Contrast-sign specificity built into the primary visual cortex, V1
Williams and Shpaley
We (Wlliams & Shapley 2007) found that in different cell layers in the macaque primary visual cortex, V1, simple cells have qualitatively different responses to spatial patterns. In response to a stationary grating presented for 100ms at the optimal spatial phase (position), V1 neurons produce responses that rise quickly and then decay before stimulus offset.

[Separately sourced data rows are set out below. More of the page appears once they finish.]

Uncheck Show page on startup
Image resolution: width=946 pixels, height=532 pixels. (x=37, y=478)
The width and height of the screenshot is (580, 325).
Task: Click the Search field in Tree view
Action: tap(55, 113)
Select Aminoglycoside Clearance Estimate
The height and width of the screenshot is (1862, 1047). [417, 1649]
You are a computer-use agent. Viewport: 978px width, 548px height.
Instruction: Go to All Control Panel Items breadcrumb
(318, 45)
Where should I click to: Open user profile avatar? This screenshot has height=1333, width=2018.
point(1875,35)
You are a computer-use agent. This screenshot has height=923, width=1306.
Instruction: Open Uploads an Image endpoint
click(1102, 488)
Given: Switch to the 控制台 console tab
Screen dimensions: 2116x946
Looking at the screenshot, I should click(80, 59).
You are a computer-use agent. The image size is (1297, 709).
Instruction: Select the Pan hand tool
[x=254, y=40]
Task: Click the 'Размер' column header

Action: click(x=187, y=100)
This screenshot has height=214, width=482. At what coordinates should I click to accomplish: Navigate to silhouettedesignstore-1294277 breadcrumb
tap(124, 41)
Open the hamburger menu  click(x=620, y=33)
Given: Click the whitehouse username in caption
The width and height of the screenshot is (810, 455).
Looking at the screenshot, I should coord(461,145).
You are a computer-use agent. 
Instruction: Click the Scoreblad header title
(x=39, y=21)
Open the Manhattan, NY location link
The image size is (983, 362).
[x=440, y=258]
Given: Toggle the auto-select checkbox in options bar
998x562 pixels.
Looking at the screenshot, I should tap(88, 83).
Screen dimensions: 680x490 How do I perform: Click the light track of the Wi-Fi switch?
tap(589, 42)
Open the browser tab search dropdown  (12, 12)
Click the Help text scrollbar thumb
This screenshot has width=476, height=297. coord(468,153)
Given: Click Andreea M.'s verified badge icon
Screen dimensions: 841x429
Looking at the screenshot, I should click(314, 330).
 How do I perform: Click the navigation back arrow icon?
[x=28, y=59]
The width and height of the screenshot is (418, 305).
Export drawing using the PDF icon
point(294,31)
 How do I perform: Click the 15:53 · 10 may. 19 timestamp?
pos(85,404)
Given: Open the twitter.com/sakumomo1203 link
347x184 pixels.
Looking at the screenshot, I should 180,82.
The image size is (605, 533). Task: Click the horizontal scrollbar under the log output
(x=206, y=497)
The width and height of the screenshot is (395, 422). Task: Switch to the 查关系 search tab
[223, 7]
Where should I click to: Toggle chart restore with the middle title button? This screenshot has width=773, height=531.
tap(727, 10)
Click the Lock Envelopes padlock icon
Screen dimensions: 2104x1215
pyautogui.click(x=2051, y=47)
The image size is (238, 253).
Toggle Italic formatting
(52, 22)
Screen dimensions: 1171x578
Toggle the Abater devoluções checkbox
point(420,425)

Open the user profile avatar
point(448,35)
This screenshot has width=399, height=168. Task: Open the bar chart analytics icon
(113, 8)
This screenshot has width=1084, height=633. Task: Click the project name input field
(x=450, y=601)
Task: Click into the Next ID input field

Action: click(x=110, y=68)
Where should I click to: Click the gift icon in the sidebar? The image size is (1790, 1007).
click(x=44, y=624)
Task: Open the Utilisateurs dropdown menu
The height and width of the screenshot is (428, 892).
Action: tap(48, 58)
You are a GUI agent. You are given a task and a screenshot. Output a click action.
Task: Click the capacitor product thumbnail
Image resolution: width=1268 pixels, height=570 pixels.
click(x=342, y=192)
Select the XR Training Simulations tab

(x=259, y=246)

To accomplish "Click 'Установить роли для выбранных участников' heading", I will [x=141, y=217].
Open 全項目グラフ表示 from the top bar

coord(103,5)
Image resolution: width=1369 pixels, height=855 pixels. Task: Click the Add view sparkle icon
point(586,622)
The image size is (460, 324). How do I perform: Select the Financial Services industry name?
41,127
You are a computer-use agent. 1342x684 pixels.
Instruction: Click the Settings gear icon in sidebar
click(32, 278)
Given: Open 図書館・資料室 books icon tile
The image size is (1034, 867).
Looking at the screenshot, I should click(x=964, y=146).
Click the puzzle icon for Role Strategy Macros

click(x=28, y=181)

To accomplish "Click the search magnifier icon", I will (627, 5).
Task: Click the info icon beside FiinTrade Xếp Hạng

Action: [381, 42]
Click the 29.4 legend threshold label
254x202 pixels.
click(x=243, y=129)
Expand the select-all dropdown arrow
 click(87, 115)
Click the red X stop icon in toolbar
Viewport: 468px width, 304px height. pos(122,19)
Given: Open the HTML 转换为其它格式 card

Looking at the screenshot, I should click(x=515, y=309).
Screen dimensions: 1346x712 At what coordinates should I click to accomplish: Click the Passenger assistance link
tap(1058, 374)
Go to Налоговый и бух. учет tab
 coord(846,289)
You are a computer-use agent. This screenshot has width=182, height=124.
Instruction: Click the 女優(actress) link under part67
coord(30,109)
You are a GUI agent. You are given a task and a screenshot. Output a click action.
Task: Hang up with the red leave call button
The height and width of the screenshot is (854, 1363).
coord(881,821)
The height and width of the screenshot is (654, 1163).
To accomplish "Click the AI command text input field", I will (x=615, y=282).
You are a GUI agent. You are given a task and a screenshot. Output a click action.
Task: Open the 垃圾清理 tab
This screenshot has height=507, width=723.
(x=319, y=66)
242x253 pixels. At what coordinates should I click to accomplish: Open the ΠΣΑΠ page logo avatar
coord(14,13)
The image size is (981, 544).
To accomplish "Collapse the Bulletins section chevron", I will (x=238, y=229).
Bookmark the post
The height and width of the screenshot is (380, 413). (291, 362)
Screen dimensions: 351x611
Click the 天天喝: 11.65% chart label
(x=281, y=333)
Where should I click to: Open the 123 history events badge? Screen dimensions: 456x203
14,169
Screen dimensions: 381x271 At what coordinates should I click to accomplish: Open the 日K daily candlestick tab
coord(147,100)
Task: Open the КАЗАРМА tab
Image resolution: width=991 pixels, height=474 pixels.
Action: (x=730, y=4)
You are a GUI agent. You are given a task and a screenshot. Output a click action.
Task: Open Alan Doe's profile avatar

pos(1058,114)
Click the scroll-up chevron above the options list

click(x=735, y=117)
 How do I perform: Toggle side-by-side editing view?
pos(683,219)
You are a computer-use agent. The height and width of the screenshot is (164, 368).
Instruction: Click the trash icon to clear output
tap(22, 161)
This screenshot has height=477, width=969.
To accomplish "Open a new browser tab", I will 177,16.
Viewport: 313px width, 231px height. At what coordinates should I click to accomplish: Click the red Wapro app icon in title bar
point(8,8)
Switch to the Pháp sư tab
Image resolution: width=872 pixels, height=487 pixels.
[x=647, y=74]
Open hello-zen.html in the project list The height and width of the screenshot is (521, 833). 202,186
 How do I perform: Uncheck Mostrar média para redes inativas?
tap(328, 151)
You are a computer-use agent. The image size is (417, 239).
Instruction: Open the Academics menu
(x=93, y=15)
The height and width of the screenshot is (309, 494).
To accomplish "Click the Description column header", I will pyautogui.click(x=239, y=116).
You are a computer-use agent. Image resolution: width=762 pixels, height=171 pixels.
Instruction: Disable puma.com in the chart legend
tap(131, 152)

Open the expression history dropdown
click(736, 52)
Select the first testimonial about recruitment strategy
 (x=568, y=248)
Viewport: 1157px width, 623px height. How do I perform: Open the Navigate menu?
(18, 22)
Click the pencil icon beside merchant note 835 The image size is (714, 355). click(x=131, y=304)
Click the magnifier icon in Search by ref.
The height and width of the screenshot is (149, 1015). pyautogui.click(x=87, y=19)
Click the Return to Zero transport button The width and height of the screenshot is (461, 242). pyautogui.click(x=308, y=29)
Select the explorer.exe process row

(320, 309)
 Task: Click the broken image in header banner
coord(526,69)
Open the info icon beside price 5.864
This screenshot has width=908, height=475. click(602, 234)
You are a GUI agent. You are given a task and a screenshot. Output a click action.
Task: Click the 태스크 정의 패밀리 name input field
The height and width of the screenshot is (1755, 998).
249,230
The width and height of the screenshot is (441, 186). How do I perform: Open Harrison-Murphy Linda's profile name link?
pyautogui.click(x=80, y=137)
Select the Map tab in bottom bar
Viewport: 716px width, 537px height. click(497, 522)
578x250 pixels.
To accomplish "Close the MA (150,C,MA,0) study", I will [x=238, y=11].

For many simple cells in layer 4, it was possible to use this decay and the assumption of linearity to predict the amplitude of the response to the offset of a stimulus of the opposite-to-optimal spatial phase. However, the linear prediction was not accurate for neurons in layer 2/3 of V1, the main cortico-cortical output from V1. Opposite-phase responses from simple cells in layer 2/3 were always near zero. Even when a layer 2/3 neuron’s optimal-phase response was very transient, which would predict a large response to the offset of the opposite spatial phase, opposite-phase responses were small or zero. The suppression of opposite-phase responses could be an important building block in the visual perception of surfaces.
Simple cells like those found in layer 4 respond to both contrast polarities of a given stimulus (both brighter and darker than background, or opposite spatial phases). But unlike layer 4 neurons, layer 2/3 simple cells code unambiguously for a single contrast polarity. With such polarity sensitivity, a neuron can represent “dark-left – bright-right” instead of just an unsigned boundary.